Alimentazione e felicità. Un binomio importantissimo, soprattutto in relazione al fenomeno sempre più presente dei disturbi alimentari. Poi body positivity e accettazione del proprio corpo. Questi i temi che verranno affrontati oggi, in occasione della Giornata mondiale della Felicità, dalla nutrizionista e docente di alimentazione, Giulia Biondi. La dottoressa sarà uno dei tanti ospiti che saliranno sul palco del Forum di Assago per l’evento ‘Happiness on tour’ promosso dalla Fondazione della Felicità Ets presieduta da Walter Rolfo.
Dottoressa Biondi, quali temi porterà oggi sul palco?
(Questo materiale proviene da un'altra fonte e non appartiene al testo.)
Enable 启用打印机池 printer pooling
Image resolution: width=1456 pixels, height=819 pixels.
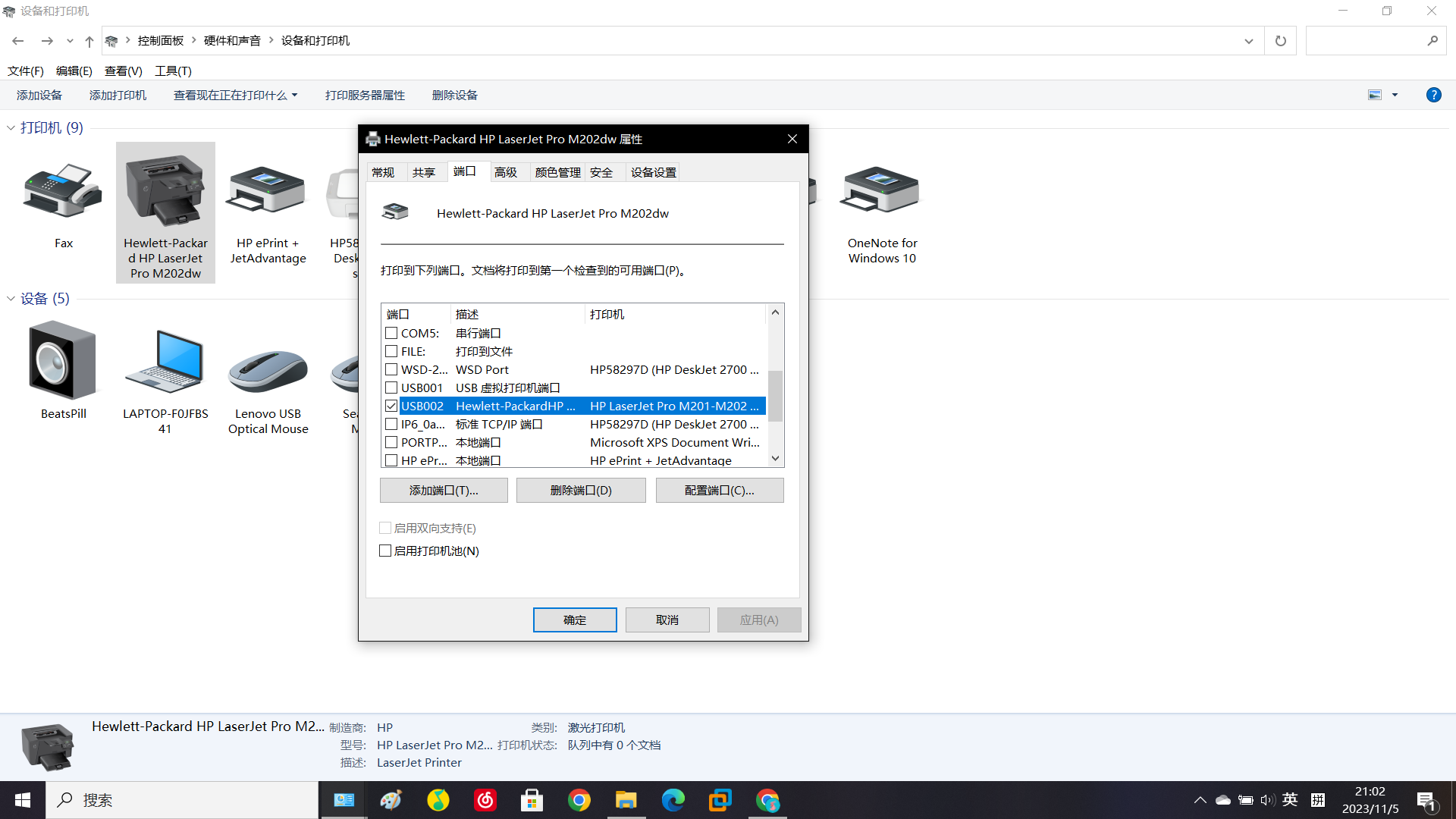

“In qualità di docente di alimentazione e divulgatrice scientifica sui social, parlerò principalmente di un problema che sta prendendo sempre più piede negli ultimi anni: i disturbi alimentari. L’obiettivo è quello di sensibilizzare i ragazzi, ma anche gli adulti, a ragionare e riflettere su quegli stereotipi legati al corpo e al cibo che noi cerchiamo di emulare e su quanto quegli stereotipi entrino nel cuore delle persone, che somatizzano delle problematiche psicologiche relative all’alimentazione. Quello dei disturbi alimentari è un vero e proprio ‘cancro sociale’ e la seconda causa di mortalità tra i giovani, nei quali si sviluppano a partire dall’età di sei anni. C’è estremo bisogno di far capire alle persone che se vogliamo raggiungere un vero livello di felicità, non dobbiamo misurare il nostro valore in grammi e centimetri”.
Proprio in relazione ai disturbi alimentari, c’è stato un peggioramento negli ultimi anni? E quanto hanno influito i social in questo senso?
«Indubbiamente. I dati dal primo lockdown, quindi nel 2020, a oggi segnalano un aumento del 50%. I social hanno funzionato da cassa di risonanza per quello che è un problema sociale, ma le modalità con cui viene fatto allarmismo e terrorismo alimentare purtroppo non provengono solo da quel mondo. Mi spiego, molto spesso la disinformazione legata al cibo viene fatta dagli stessi professionisti, che si pongono in modo non divulgativo ma elargiscono teorie utilizzando parole non adatte a una comunicazione sana. Ad esempio ‘lo zucchero è veleno’ o ‘il cocomero non è acqua, fa ingrassare’».
Quali sono i disturbi alimentari che riscontra maggiormente tra le persone in generale e in particolare tra i giovani?
«Molto spesso associamo i disturbi alimentari all’anoressia o alla bulimia, ma il campo è molto più vasto. C’è da fare una premessa in questo senso: non è il corpo a essere rivelatore di un disturbo alimentare. Ad esempio, anche una persona normo peso può soffrirne. Detto questo, i disturbi alimentari più frequenti e da non sottovalutare sono l’ortoressia, ovvero l’eccessiva ossessione per il cibo sano – che viene alimentata molto spesso anche dagli stessi professionisti – e per gli uomini soprattutto la vigoressia, la ricerca di un corpo pieno di muscoli. Non solo, molto presente è anche la drunkoressia, una forma di somatizzazione legata all’abuso di alcolici per non mangiare».
Qual è il collegamento tra felicità e nutrizione?
«Una persona che ha delle buone consapevolezze e conoscenze rispetto all’alimentazione, che non vive la dieta come schema o privazione, riesce sicuramente a vivere in maniera più sana ogni momento della vita. Avere una corretta alimentazione, non vivere con ansia il rapporto con il cibo, porta sicuramente dei benefici sia psicologici che fisici. Non esiste cibo sano e cibo non sano, basta avere un corretto equilibrio e prestare un po’ più di attenzione rispetto a determinati alimenti. Il problema è che oggi mangiare male è la normalità e mangiare bene significa stare a dieta».
Quali sono i consigli che si sente di dare alle persone, soprattutto ai giovani che sono più esposti a problematiche legate al cibo, per vivere l’alimentazione in modo sano?
«Per prima cosa, non fare mai paragoni con gli altri, bisogna rispettare quelli che sono i nostri gusti e ritmi. L’errore più grande che possiamo fare è quello di basarci sulle esperienze degli altri, quindi copiare le altrui abitudini, senza dare ascolto a quelle che sono le nostre necessità. Un altro fattore importante è quello di informarsi attraverso fonti autorevoli e validate, non dare per scontato che le persone che hanno un titolo, quindi medici o professionisti, ci dicano per forza cose corrette. In questo senso, il mio consiglio è quello di essere sempre un po’ più scettici nel recepire le informazioni. La cosa importante, che ricordo sempre, è che non bisogna cercare ciò che è perfetto in assoluto, ma ciò che è perfetto per noi, nella nostra normalità».